[BEGIN Recorded information]
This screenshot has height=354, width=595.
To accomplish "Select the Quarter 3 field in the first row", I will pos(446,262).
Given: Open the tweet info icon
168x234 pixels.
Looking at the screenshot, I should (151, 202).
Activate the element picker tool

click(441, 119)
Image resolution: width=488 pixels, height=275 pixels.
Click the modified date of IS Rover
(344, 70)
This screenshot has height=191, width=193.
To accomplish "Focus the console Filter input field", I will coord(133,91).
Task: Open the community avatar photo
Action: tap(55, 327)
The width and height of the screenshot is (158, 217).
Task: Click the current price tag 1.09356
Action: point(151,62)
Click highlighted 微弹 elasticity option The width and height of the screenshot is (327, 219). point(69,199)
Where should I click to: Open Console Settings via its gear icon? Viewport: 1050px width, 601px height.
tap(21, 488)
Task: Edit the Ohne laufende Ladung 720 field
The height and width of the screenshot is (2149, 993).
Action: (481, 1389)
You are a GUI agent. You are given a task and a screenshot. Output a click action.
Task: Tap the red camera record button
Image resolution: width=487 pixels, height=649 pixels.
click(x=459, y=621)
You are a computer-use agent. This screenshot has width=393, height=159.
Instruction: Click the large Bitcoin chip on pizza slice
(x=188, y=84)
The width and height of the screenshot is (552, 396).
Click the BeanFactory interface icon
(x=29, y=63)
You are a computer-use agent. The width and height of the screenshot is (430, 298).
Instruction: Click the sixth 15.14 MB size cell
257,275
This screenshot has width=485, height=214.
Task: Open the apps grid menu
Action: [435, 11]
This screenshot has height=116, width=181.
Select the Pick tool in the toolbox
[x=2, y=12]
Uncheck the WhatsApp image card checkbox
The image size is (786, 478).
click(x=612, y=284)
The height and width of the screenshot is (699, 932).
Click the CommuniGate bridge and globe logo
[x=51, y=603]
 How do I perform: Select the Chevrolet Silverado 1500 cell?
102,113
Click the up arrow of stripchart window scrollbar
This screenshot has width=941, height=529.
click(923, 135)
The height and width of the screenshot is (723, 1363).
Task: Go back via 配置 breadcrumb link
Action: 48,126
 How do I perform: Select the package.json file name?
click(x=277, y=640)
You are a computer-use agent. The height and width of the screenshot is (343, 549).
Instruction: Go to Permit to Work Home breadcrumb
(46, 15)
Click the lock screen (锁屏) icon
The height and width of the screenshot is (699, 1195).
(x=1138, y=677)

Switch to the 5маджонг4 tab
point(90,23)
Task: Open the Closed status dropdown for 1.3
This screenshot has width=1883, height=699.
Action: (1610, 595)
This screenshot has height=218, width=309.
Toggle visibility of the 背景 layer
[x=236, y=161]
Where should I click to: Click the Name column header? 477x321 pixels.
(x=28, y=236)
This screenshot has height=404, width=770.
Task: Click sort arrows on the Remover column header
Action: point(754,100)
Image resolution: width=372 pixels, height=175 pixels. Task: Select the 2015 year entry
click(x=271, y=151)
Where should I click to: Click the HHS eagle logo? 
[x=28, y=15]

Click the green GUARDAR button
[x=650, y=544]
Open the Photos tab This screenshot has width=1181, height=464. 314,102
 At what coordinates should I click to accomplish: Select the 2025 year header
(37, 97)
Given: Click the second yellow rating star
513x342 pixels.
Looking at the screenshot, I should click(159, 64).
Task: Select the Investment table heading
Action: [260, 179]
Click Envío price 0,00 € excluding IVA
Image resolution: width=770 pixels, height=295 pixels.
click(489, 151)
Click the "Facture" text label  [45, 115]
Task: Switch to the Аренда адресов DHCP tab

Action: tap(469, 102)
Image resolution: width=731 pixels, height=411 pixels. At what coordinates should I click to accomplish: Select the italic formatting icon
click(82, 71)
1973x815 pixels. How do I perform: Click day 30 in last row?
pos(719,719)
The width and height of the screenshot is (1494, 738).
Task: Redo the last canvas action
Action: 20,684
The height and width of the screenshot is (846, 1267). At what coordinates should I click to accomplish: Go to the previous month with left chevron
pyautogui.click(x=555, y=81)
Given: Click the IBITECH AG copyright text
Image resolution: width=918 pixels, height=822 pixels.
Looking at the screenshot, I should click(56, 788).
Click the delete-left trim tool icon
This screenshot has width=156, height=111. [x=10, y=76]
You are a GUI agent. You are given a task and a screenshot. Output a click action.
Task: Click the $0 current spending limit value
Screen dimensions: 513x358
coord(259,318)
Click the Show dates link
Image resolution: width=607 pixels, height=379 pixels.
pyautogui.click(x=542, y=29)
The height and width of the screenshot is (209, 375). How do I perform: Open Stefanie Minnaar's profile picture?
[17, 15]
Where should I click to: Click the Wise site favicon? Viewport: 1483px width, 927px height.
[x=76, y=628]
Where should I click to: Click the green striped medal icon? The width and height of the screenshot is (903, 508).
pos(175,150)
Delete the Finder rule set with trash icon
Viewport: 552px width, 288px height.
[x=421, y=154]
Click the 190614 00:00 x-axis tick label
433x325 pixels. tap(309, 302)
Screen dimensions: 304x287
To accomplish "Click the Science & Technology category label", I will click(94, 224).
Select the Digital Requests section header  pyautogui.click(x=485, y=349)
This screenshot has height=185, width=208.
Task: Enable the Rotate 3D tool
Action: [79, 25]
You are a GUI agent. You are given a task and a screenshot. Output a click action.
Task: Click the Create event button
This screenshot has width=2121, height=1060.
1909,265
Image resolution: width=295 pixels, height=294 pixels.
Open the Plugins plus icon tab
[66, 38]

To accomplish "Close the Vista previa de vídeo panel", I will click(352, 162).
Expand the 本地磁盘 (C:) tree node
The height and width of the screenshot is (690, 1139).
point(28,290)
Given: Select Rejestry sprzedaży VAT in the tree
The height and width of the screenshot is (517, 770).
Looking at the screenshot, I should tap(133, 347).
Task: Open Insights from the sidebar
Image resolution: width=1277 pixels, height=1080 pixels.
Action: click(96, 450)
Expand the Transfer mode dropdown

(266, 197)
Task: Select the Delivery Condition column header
[END Recorded information]
** What is needed **
Retype the listing from the line with "Where should I click to: Click the Name" to the line with "Open the Photos", keeping every line the same.

** Answer for the task **
Where should I click to: Click the Name column header? 477x321 pixels.
(x=28, y=236)
This screenshot has height=404, width=770.
Task: Click sort arrows on the Remover column header
Action: point(754,100)
Image resolution: width=372 pixels, height=175 pixels. Task: Select the 2015 year entry
click(x=271, y=151)
Where should I click to: Click the HHS eagle logo? 
[x=28, y=15]

Click the green GUARDAR button
[x=650, y=544]
Open the Photos tab This screenshot has width=1181, height=464. 314,102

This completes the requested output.